França, Irlanda, Áustria e Reino Unido querem sanções contra políticas ambientais do governo Bolsonaro

Parlamento Austríaco já havia aprovado uma moção que obriga o governo do país a vetar no Conselho Europeu o acordo de livre-comércio entre União Europeia e Mercosul
Da Redação / Ecológico - redacao@souecologico.com
Política Ambiental
Publicado em: 09/10/2019

A ministra francesa do Meio Ambiente, Elisabeth Borne, declarou nessa terça-feira (8) que seu país não pode “assinar um tratado comercial com um país que não respeita a Floresta Amazônica, que não respeita o tratado de Paris (do clima). A França não assinará o acordo do Mercosul nessas condições.” A notícia saiu n’O Globo, que também lembrou que o Taoiseach (primeiro-ministro) da Irlanda, Leo Varadkar, já tinha ameaçado votar contra o acordo porque o Brasil não respeita seus “compromissos ambientais”. O Parlamento Austríaco já havia aprovado uma moção que obriga o governo do país a vetar no Conselho Europeu o acordo de livre-comércio entre União Europeia e Mercosul.

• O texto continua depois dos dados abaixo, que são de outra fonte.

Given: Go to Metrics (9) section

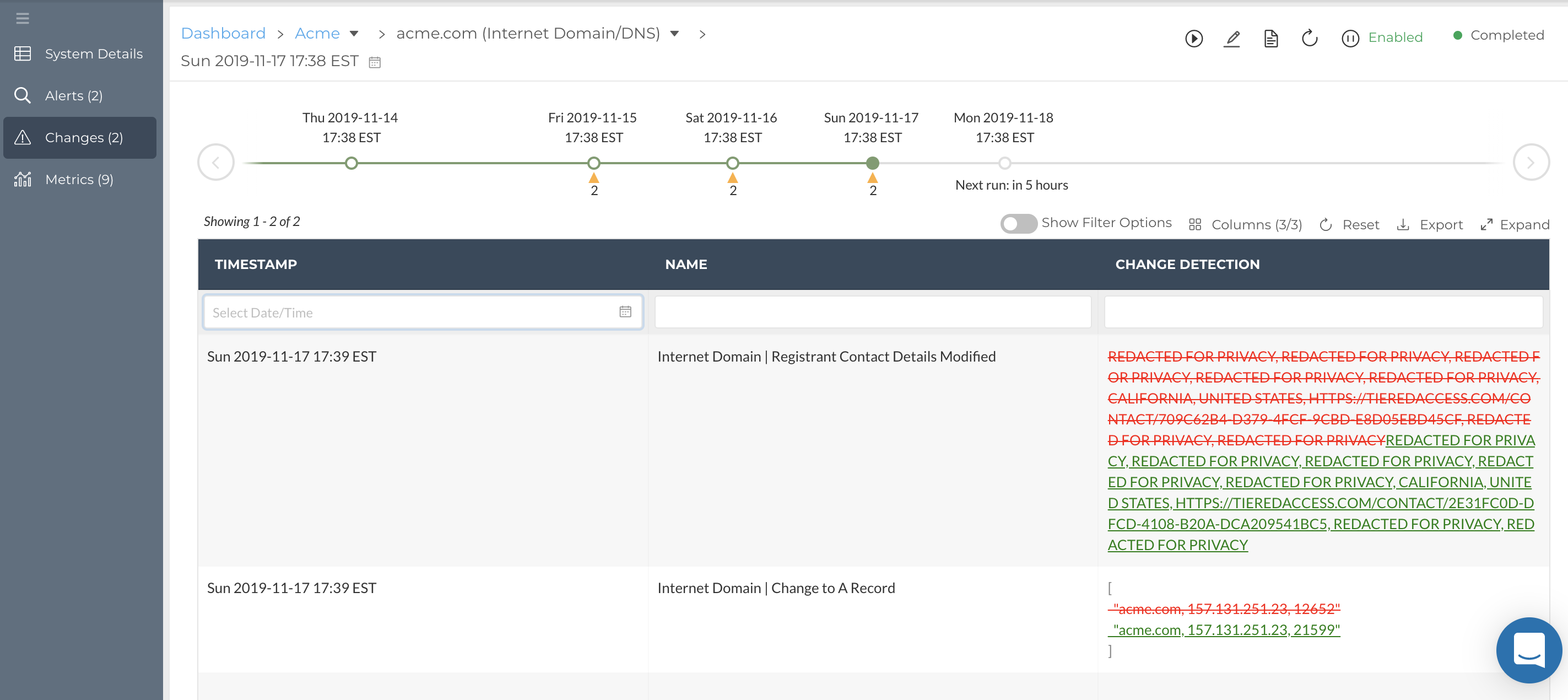Looking at the screenshot, I should [79, 180].
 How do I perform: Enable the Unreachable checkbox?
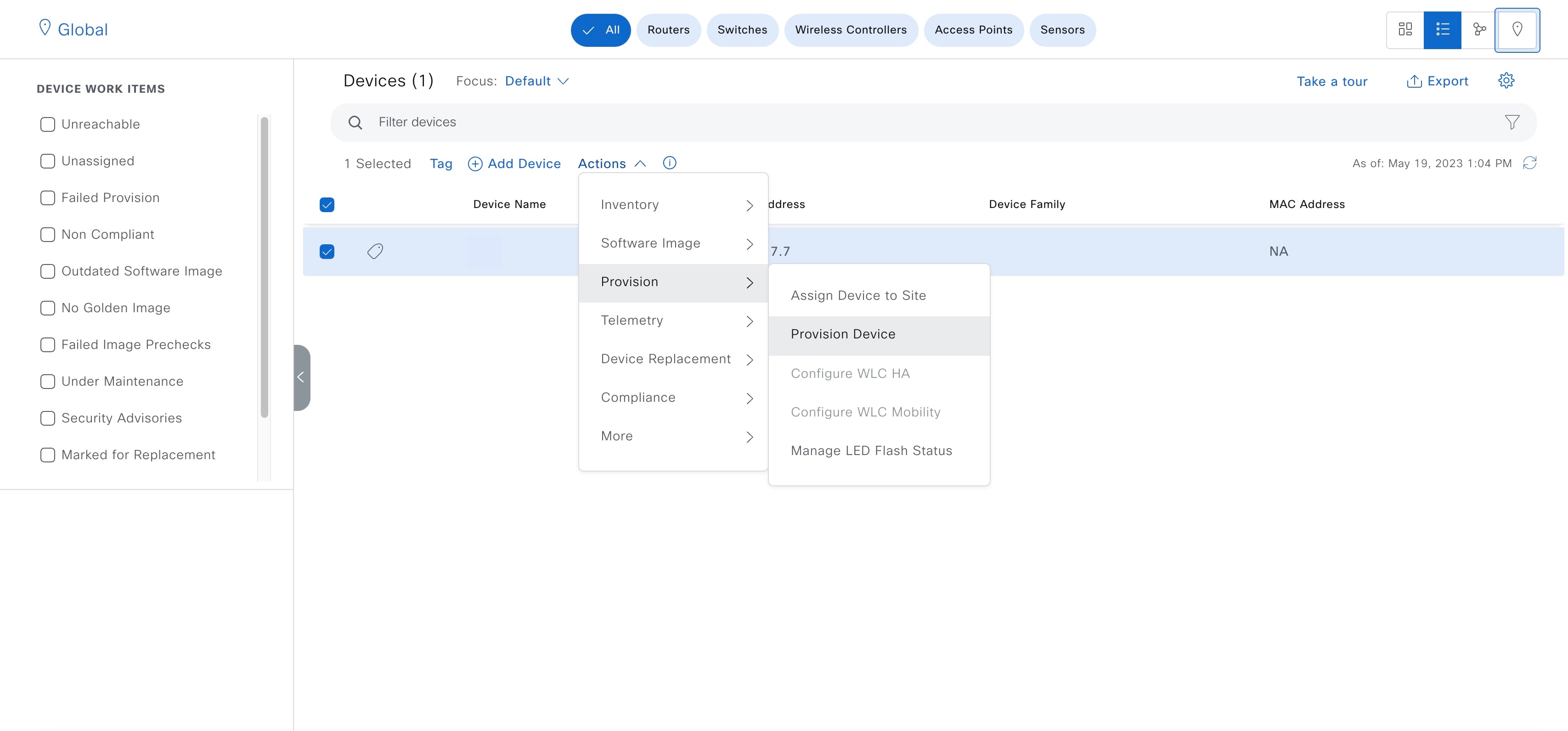point(47,124)
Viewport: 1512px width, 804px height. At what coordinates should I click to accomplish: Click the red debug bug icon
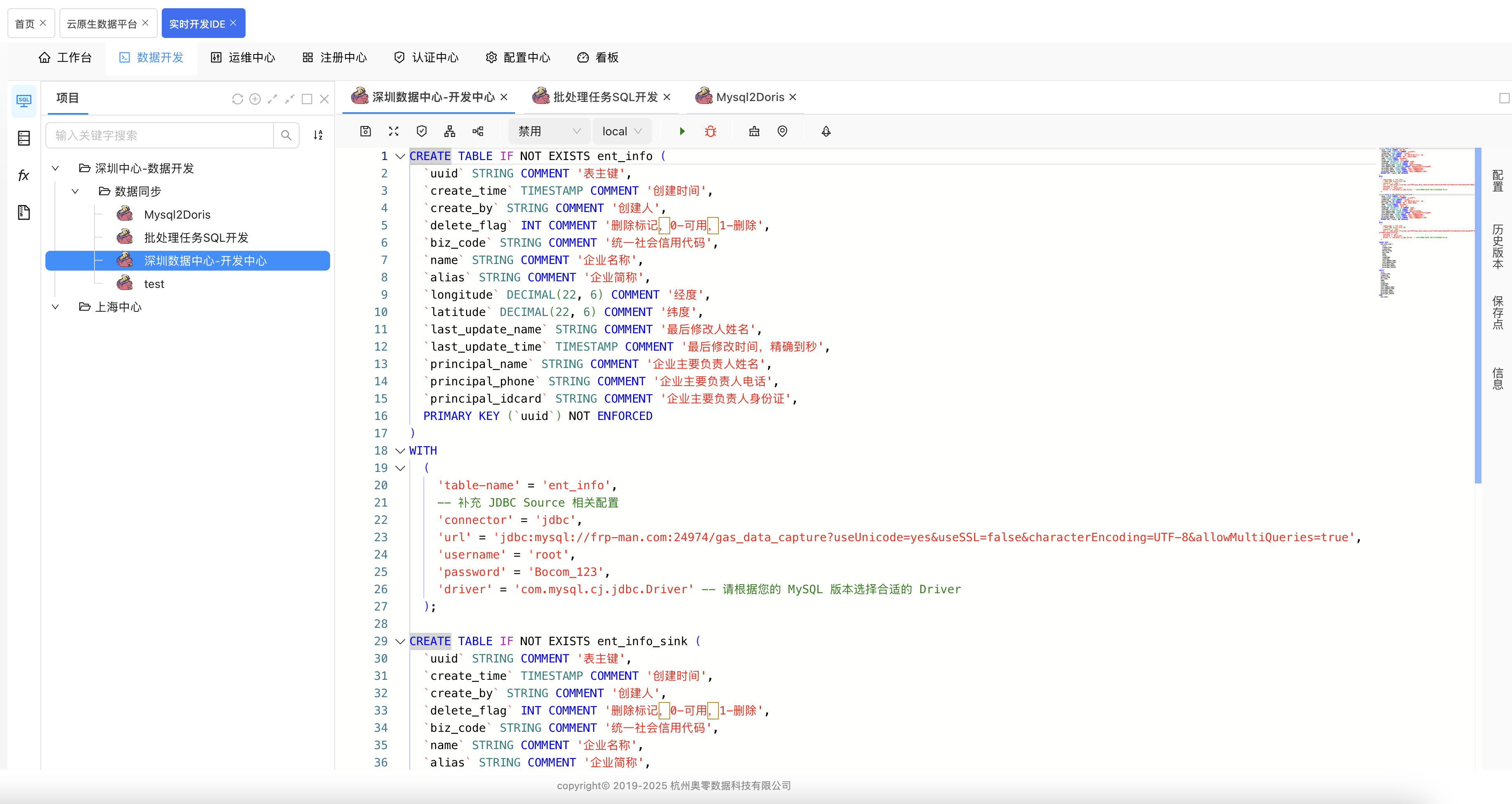pos(710,132)
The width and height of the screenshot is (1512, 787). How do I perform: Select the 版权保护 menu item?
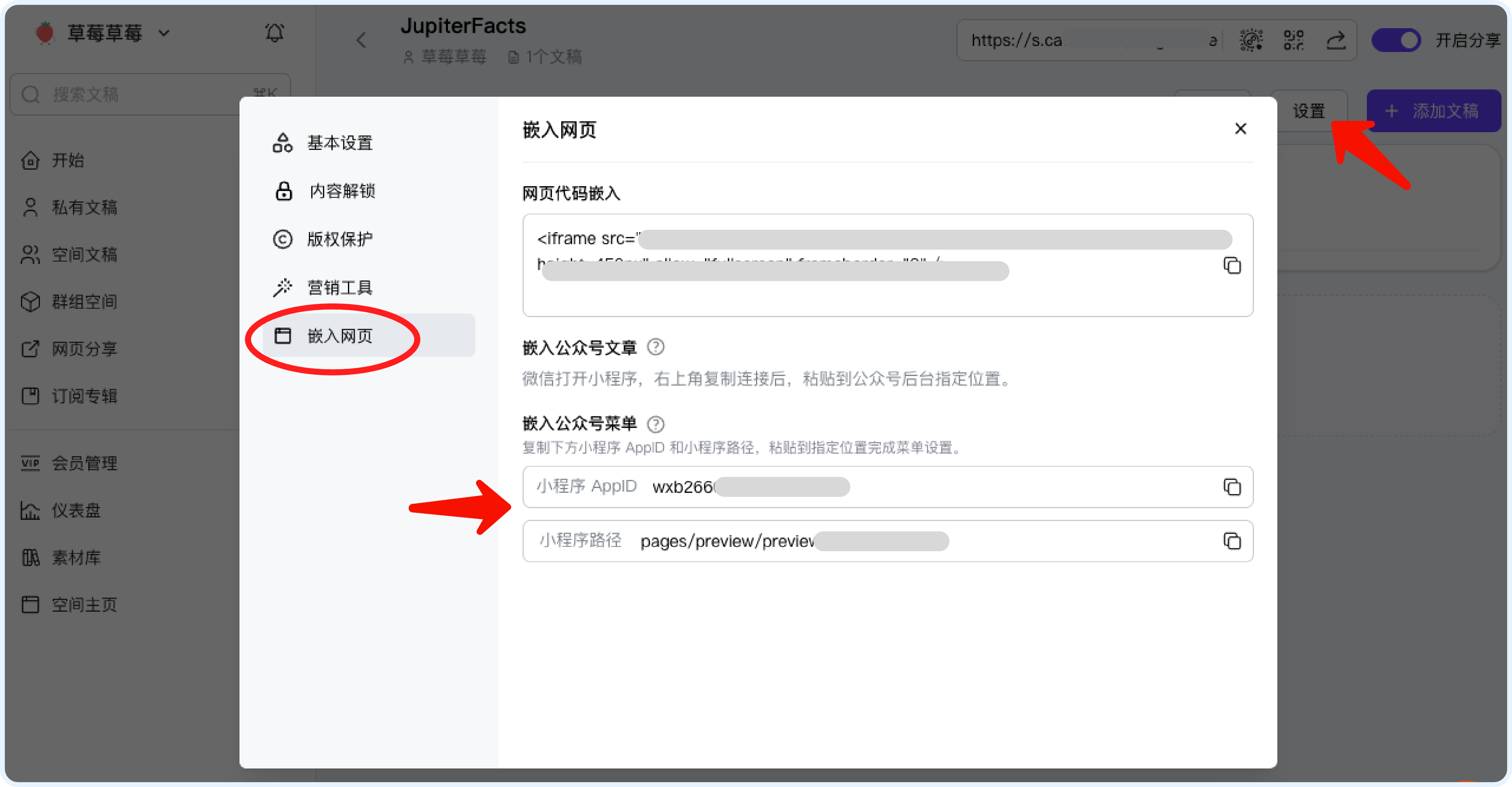[339, 239]
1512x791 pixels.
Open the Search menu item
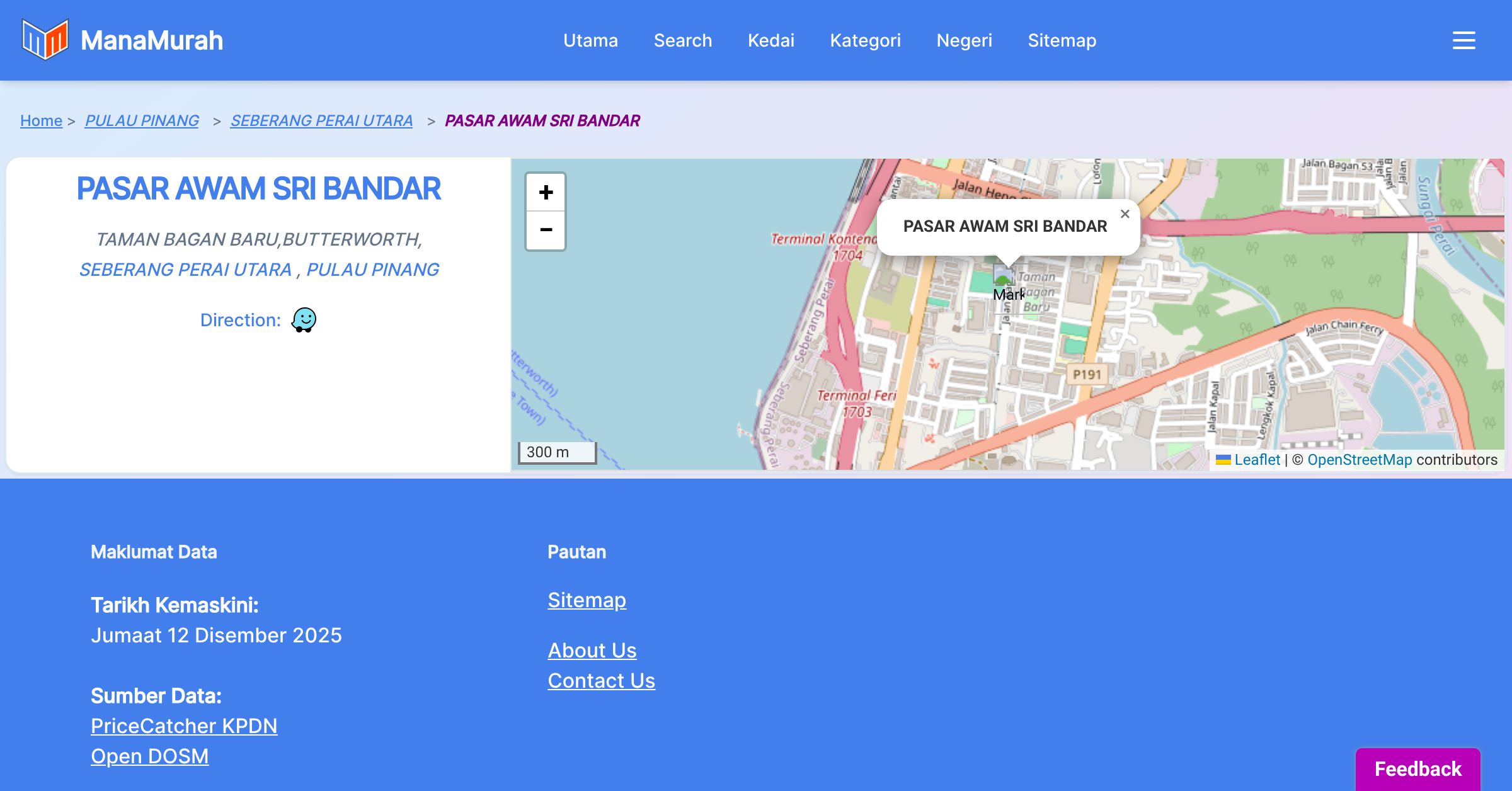683,40
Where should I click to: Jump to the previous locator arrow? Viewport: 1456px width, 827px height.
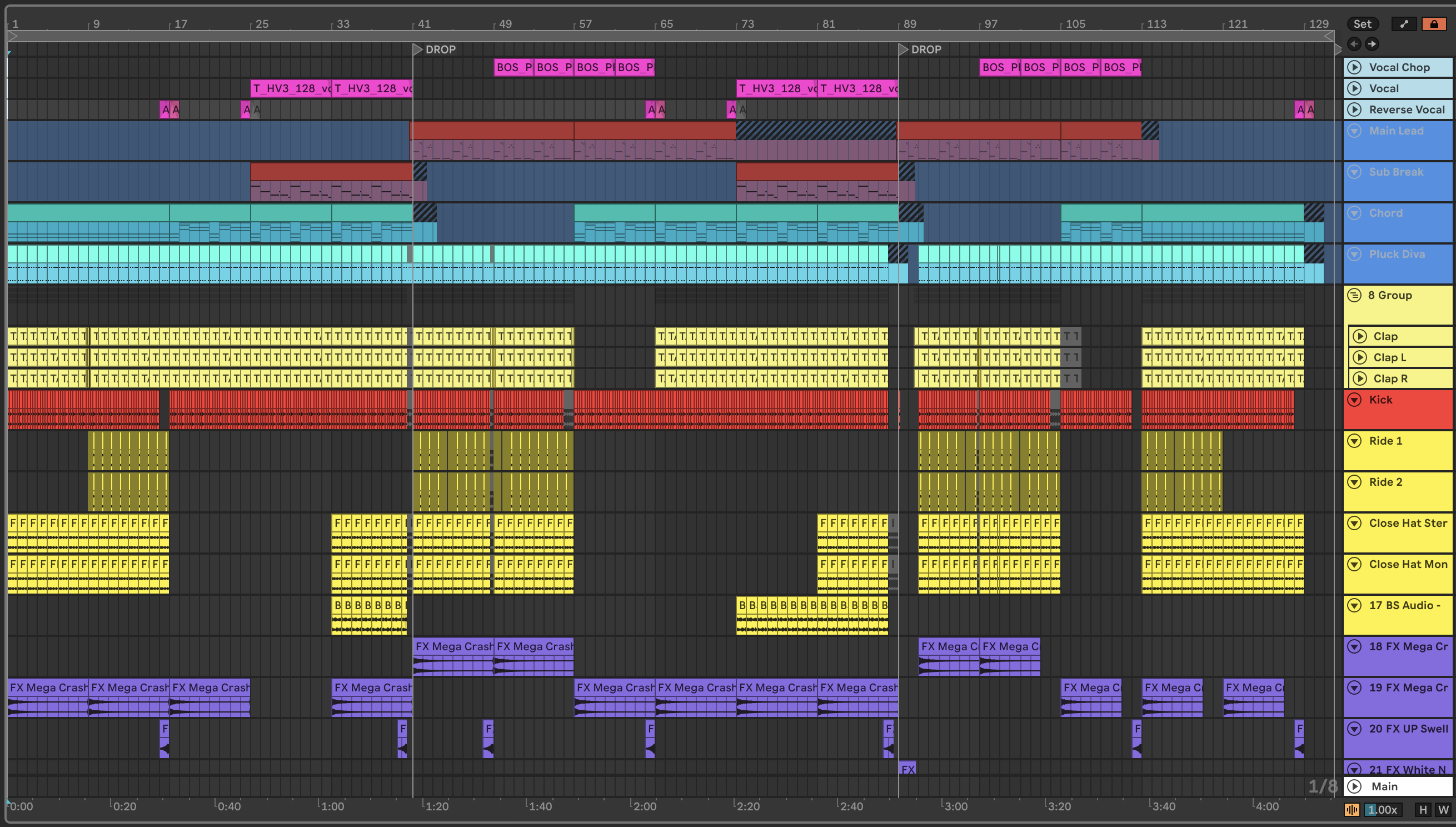pos(1354,44)
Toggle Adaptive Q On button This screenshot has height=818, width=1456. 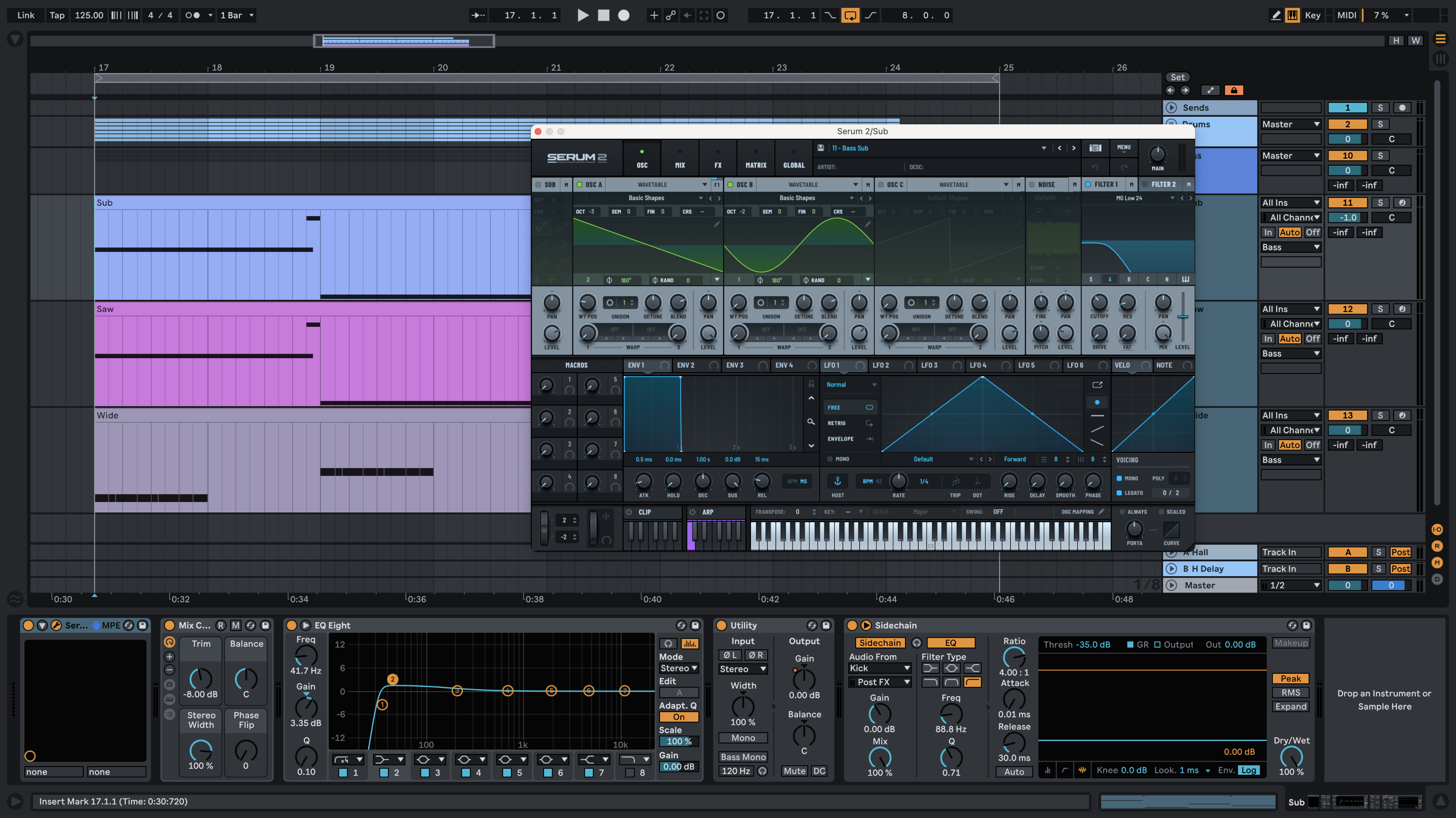[x=678, y=717]
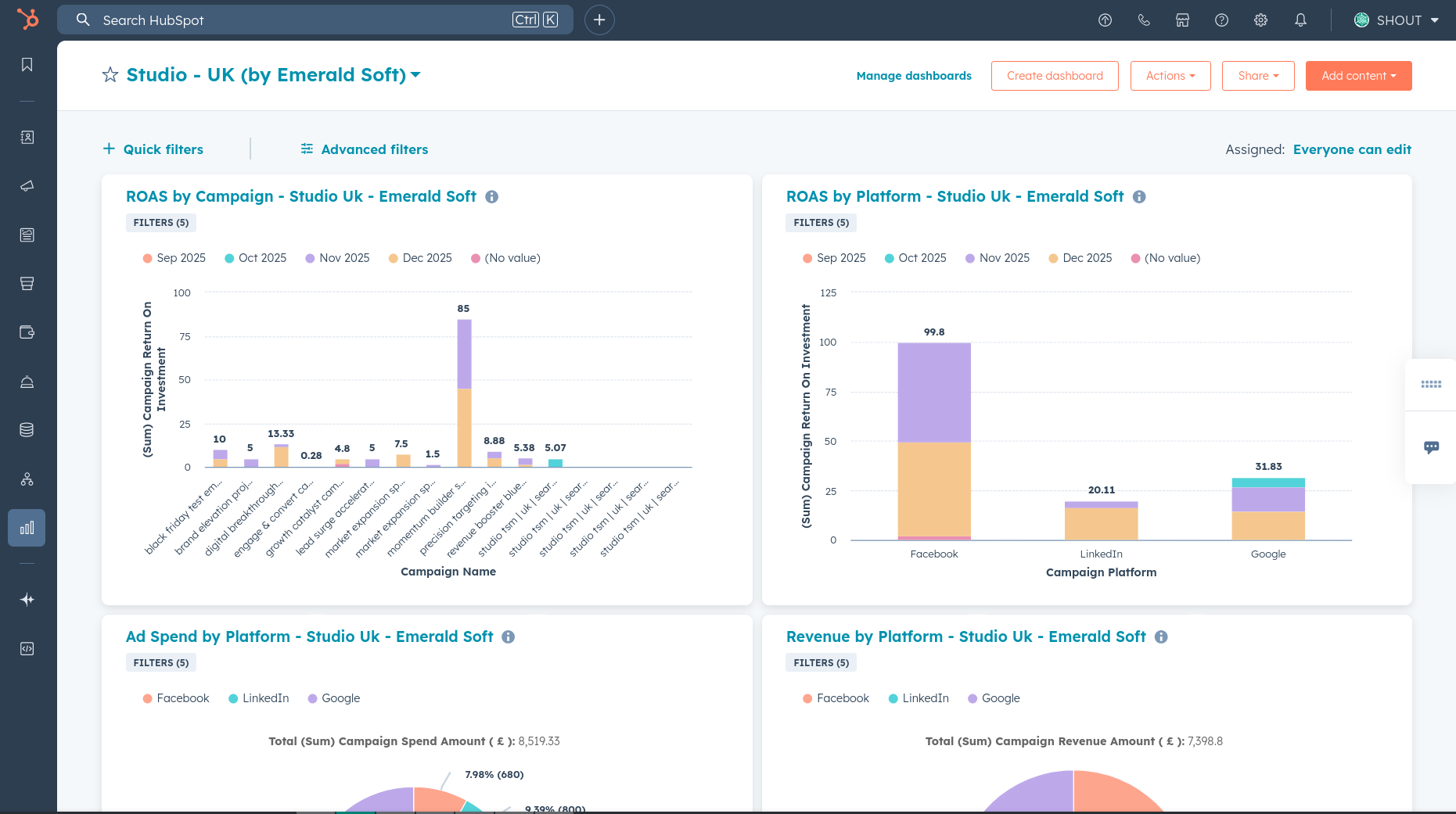The image size is (1456, 814).
Task: Select the Reporting bar-chart icon in sidebar
Action: click(x=27, y=528)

O Parlamento britânico, segundo a Exame, começou a apreciar uma petição pedindo à União Europeia e à ONU que apliquem sanções e pressionem o país a mudar de atitude e agir efetivamente para conter o desmatamento no Amazônia. Diz a petição: “O governo do Brasil, liderado por Jair Bolsonaro, favorece o desenvolvimento da Floresta Amazônica em detrimento de sua conservação. O desmatamento ameaça as Populações Indígenas que vivem na floresta, a perda de um ecossistema precioso e complexo e uma reserva vital de carbono que retarda o aquecimento global.”

Divulgação/Embrapa-PA
Divulgação/Embrapa-PA

A ministra da agricultura, Tereza Cristina, está na Europa e foi a uma feira na Alemanha. Lá, teve que responder à ministra alemã da Agricultura e Alimentação, Julia Klöckner, e a importadores e tradings de carnes, soja, açúcar, cacau e óleos vegetais, todos preocupados com o desmonte ambiental promovido pelo atual governo. Depois da visita, a ministra disse a Cristiano Zaia, do Valor, que “a imagem do país ainda está ruim, e há muita desinformação que reforça essa imagem negativa.”